▶ Collected data entries
*** Block opens ***
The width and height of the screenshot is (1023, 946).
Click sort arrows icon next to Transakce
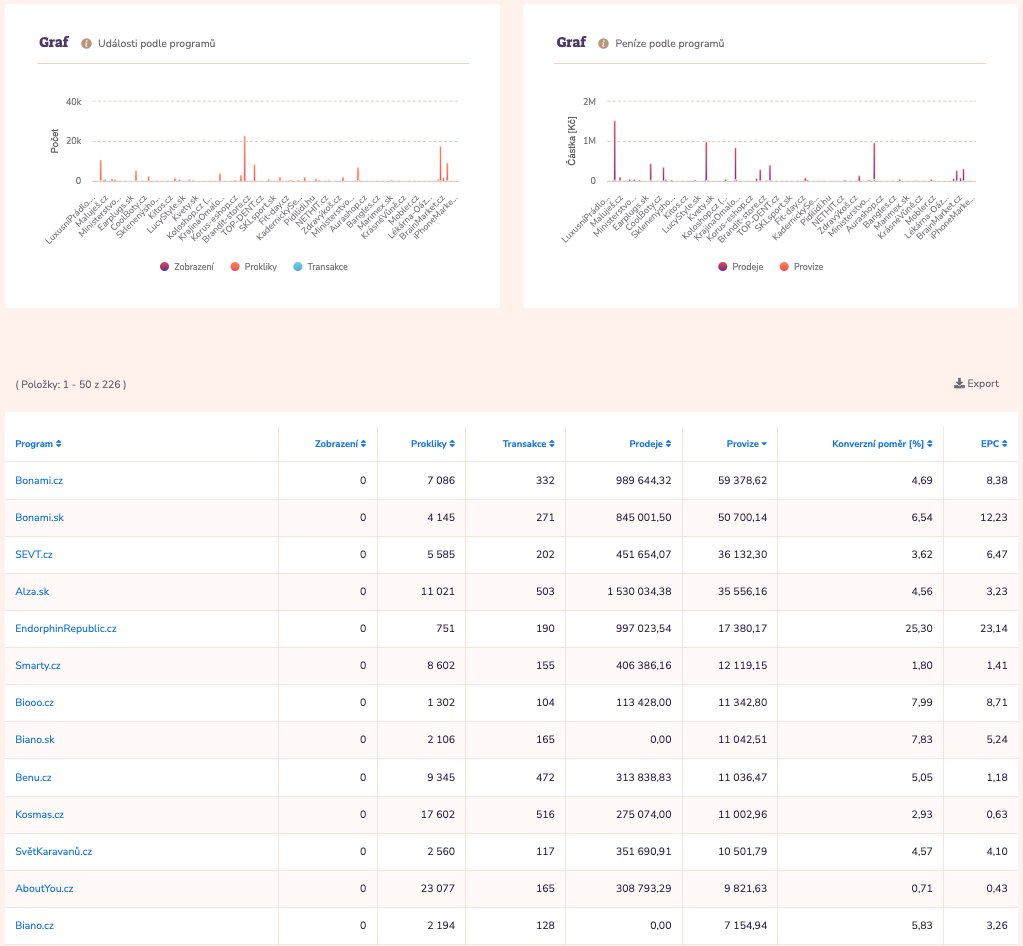pyautogui.click(x=551, y=444)
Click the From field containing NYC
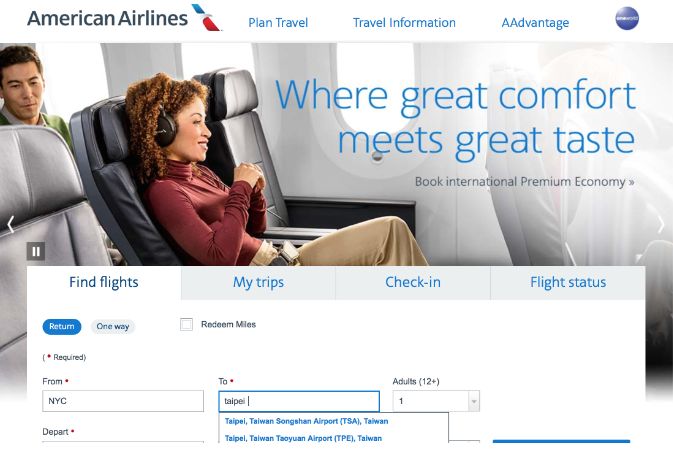 (x=123, y=401)
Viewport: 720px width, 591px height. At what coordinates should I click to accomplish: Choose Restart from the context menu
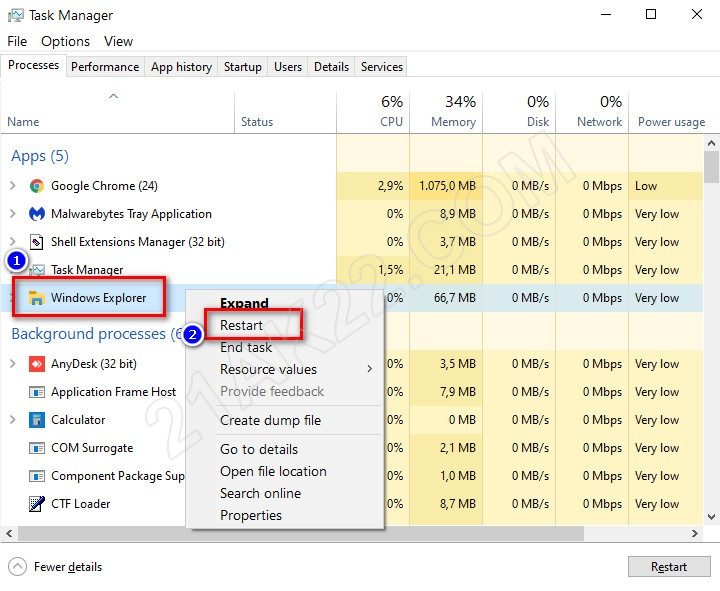tap(242, 325)
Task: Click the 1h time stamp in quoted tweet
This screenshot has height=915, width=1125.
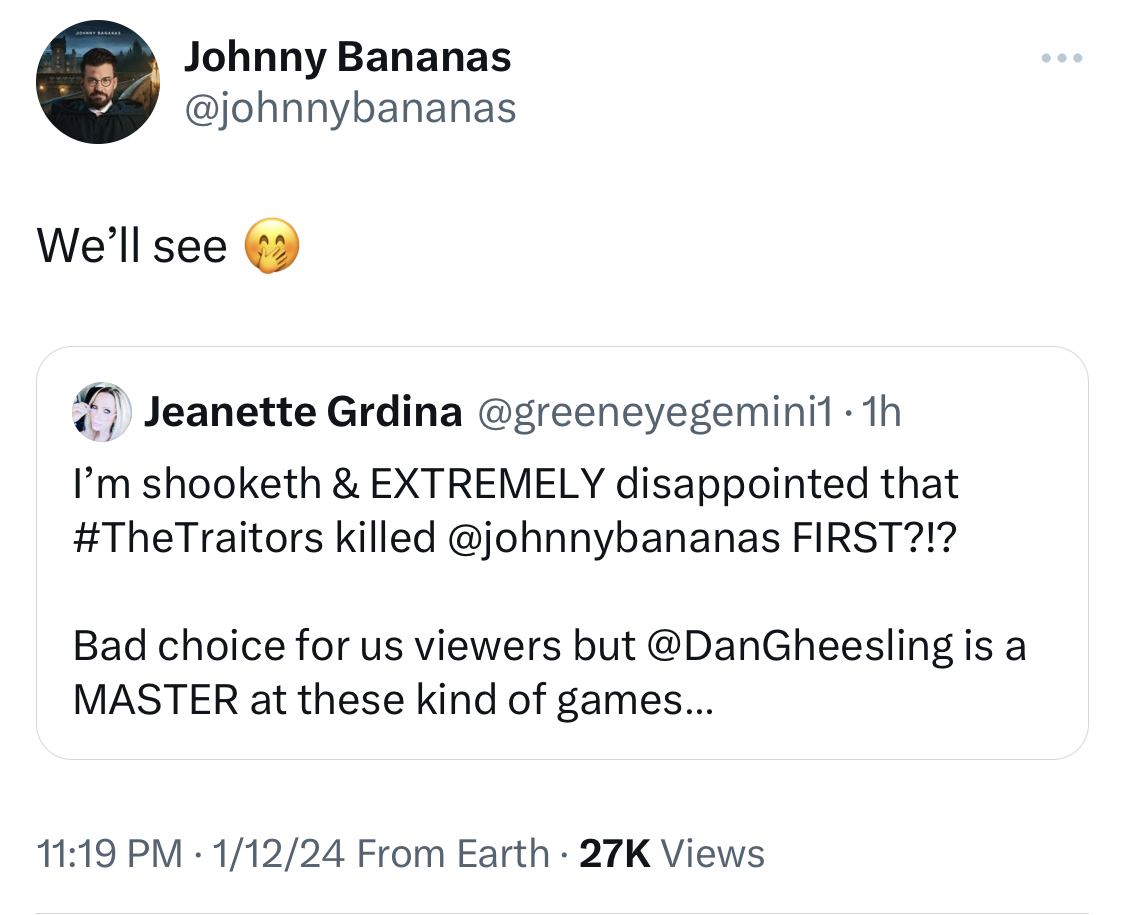Action: [881, 412]
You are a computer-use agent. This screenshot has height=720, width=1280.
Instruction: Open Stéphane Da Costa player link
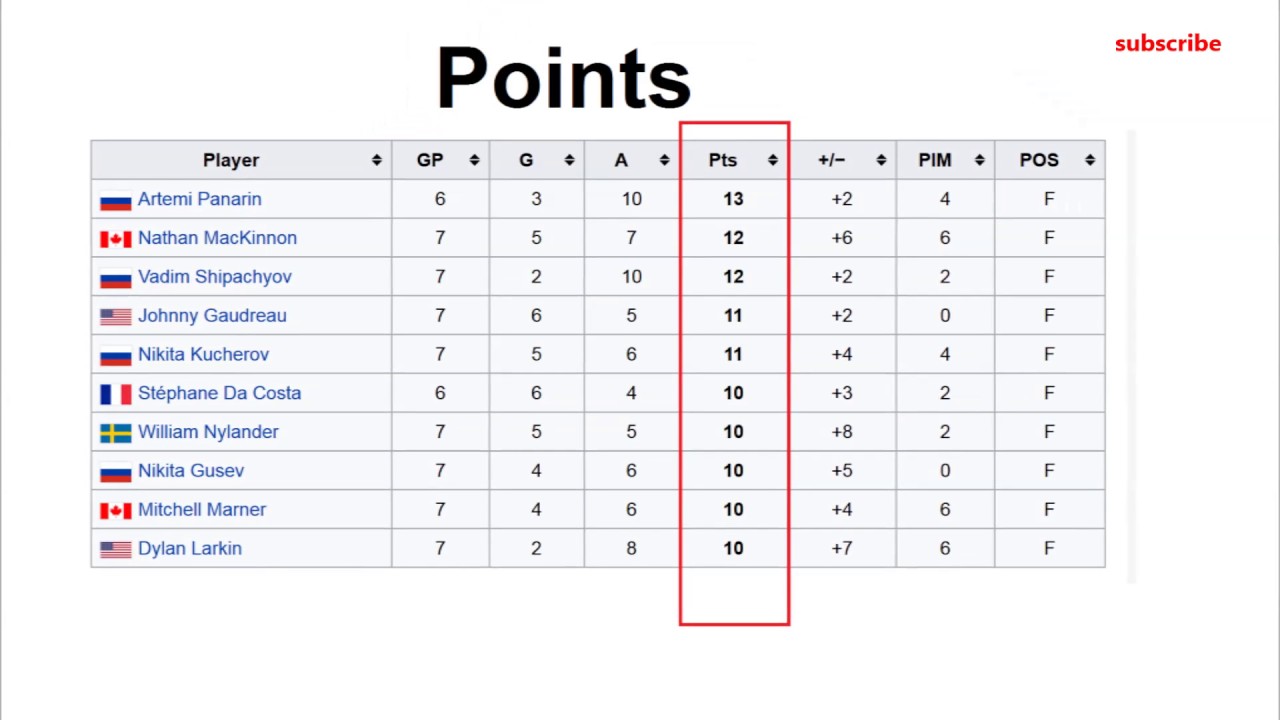(219, 393)
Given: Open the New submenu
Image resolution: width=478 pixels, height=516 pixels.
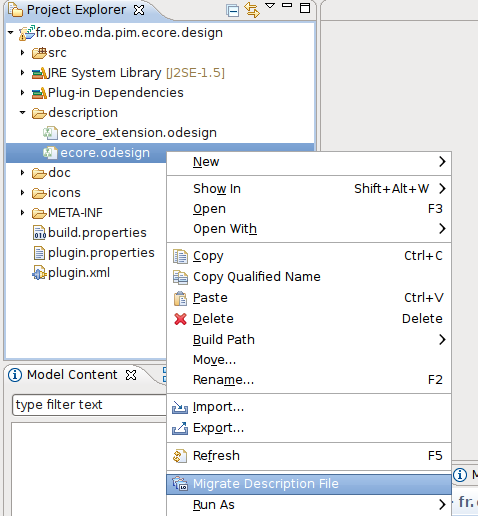Looking at the screenshot, I should [309, 162].
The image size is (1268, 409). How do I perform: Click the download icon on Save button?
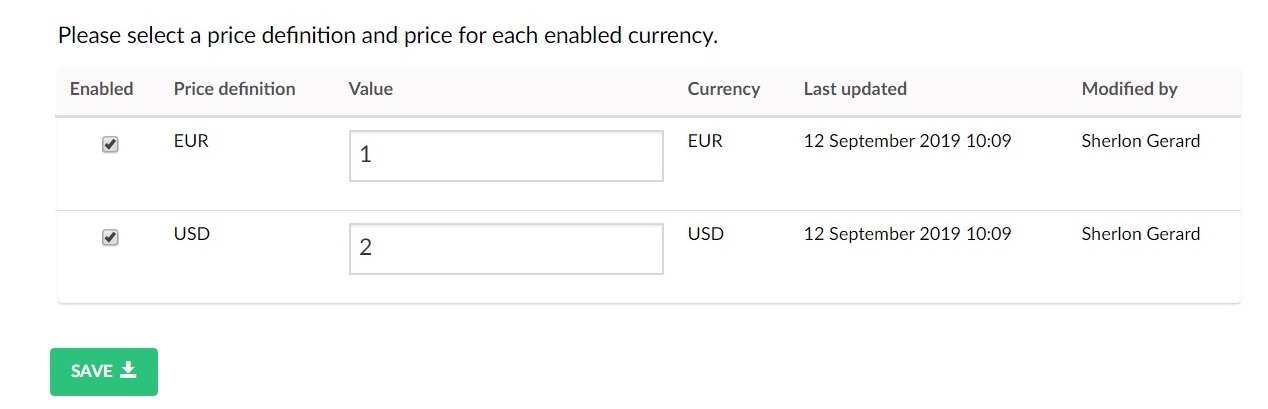coord(128,371)
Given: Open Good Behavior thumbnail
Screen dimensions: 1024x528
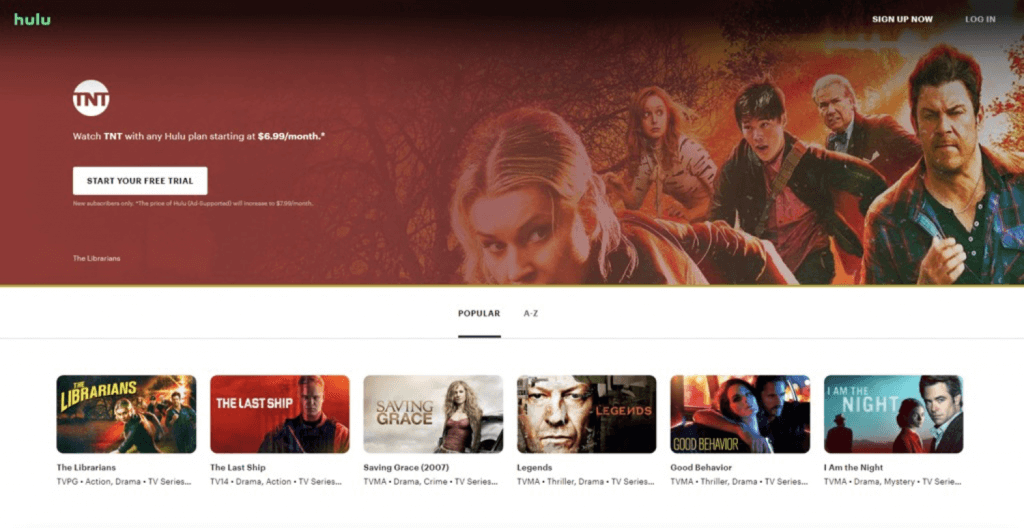Looking at the screenshot, I should click(740, 414).
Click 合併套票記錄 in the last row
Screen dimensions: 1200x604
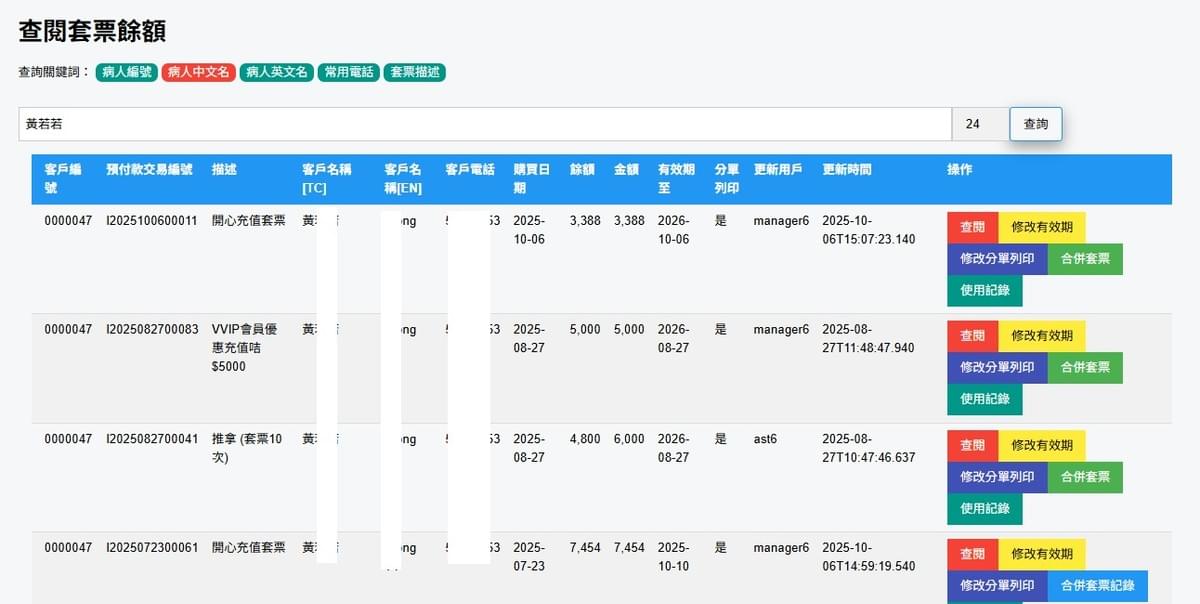point(1097,586)
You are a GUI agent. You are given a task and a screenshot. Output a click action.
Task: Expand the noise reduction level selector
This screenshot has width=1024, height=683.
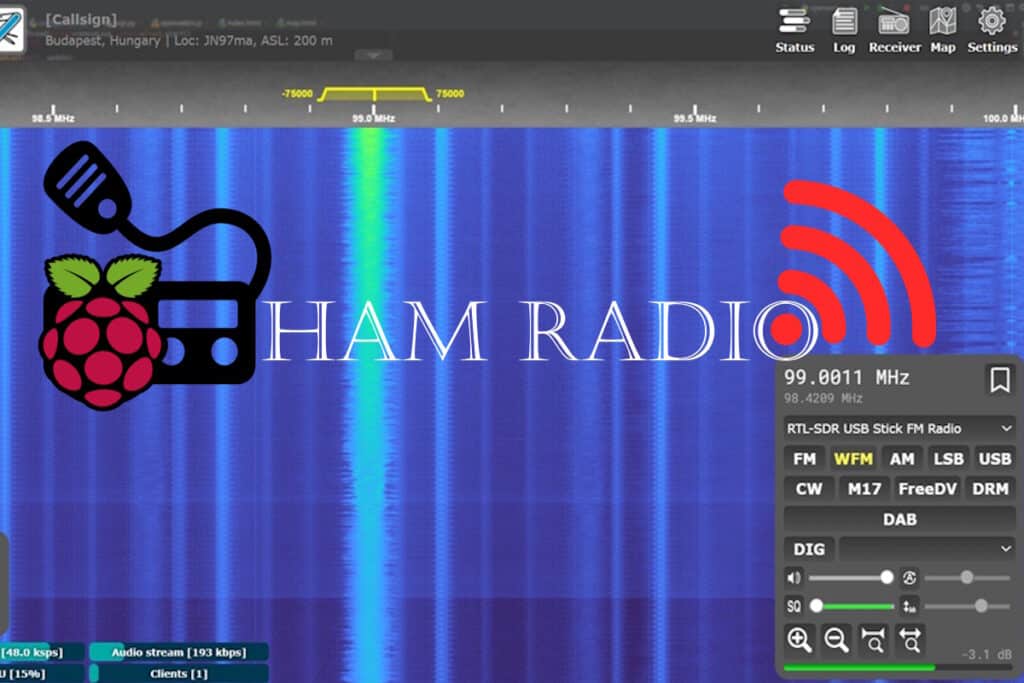coord(906,606)
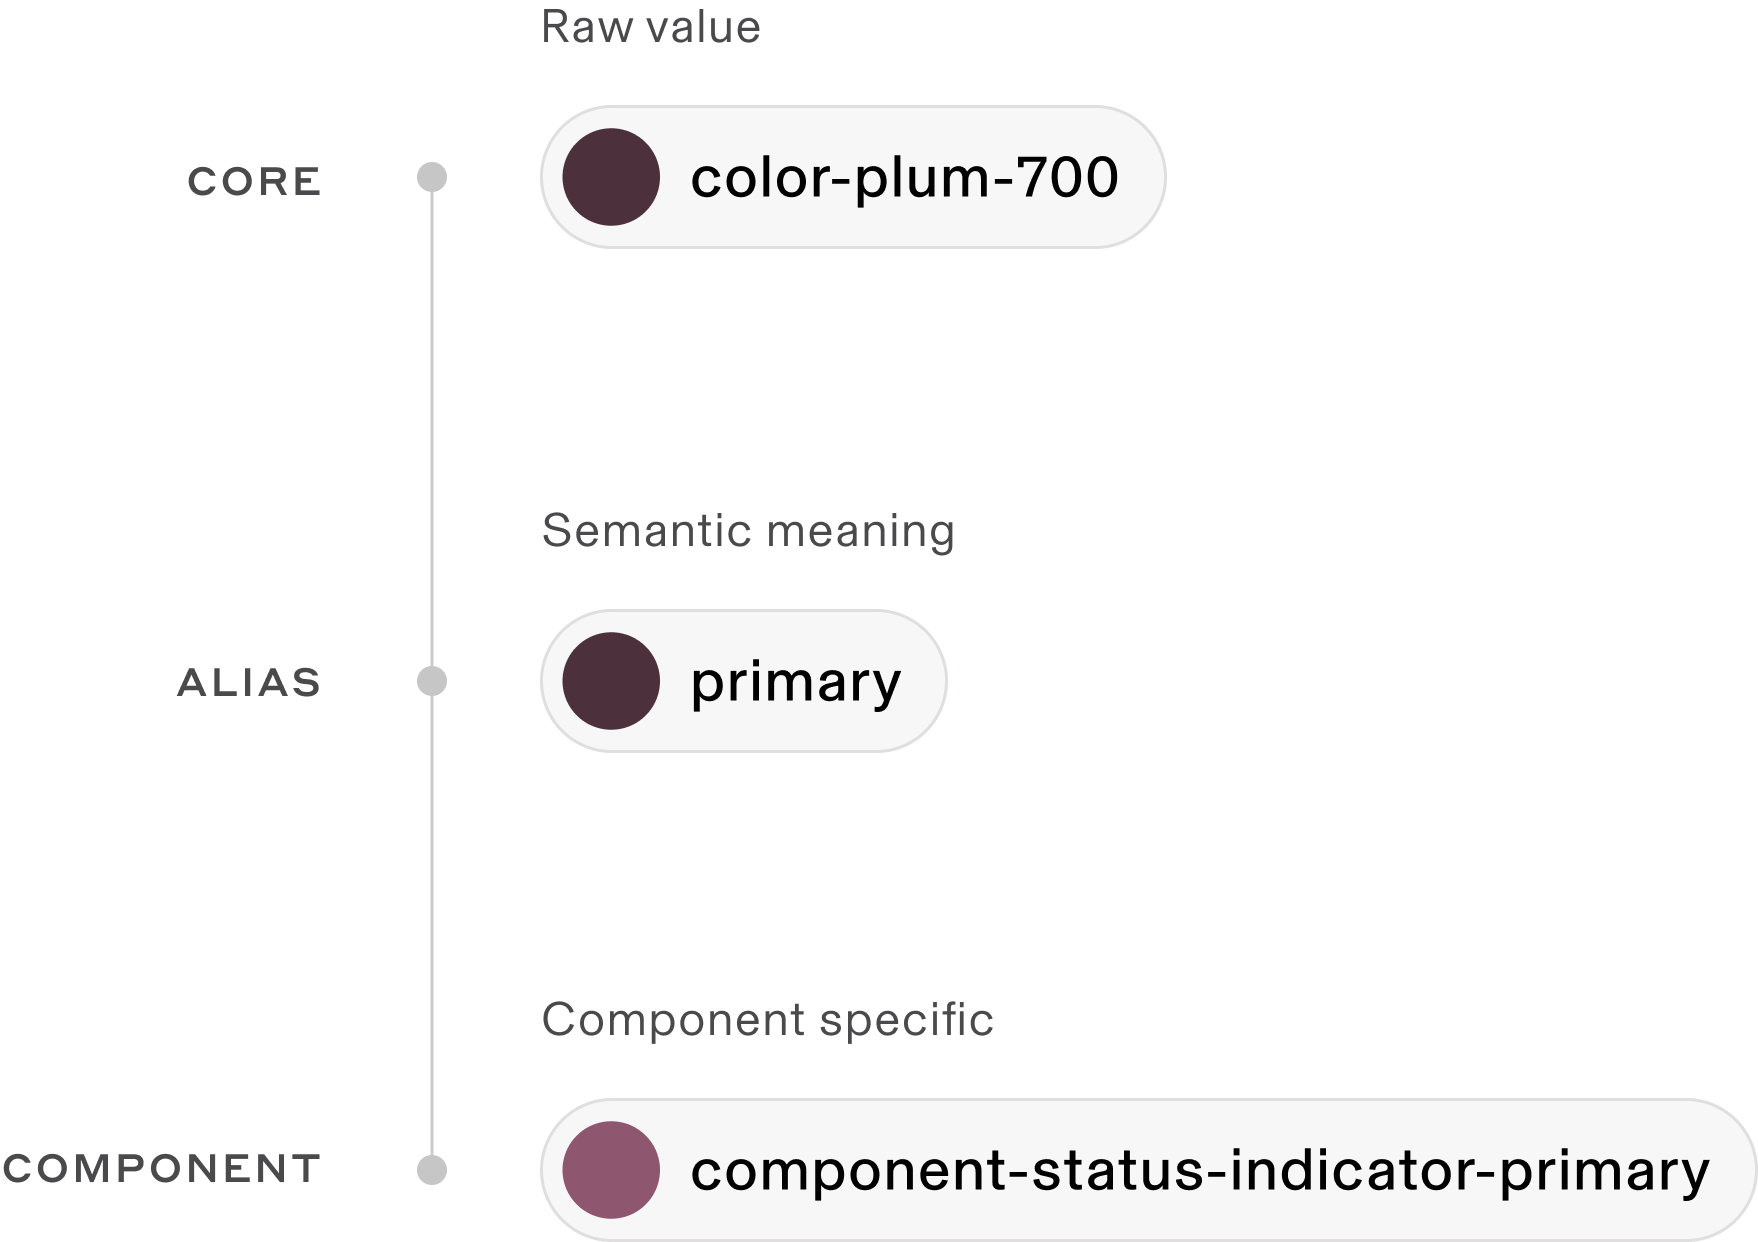Click the "Semantic meaning" caption
The width and height of the screenshot is (1758, 1242).
(x=748, y=531)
*** Block closes ***
▶ Work request
What you return must match the lines from the top of the data through the line with "Click 合併套票記錄 in the last row" exactly, with the pictures removed.

▶ Response to the exercise
The width and height of the screenshot is (1023, 946).
Click sort arrows icon next to Transakce
pyautogui.click(x=551, y=444)
Click the From field containing NYC
 (x=123, y=401)
Viewport: 720px width, 591px height. At what coordinates should I click to accomplish: Choose Restart from the context menu
tap(242, 325)
Task: Click the 1h time stamp in quoted tweet
This screenshot has height=915, width=1125.
Action: [881, 412]
You are a computer-use agent. This screenshot has height=720, width=1280.
Instruction: Open Stéphane Da Costa player link
(219, 393)
Given: Open the New submenu
Image resolution: width=478 pixels, height=516 pixels.
Looking at the screenshot, I should [309, 162].
The image size is (1268, 409). How do I perform: Click the download icon on Save button?
coord(128,371)
Given: Open Good Behavior thumbnail
Screen dimensions: 1024x528
Looking at the screenshot, I should click(740, 414).
Click 合併套票記錄 in the last row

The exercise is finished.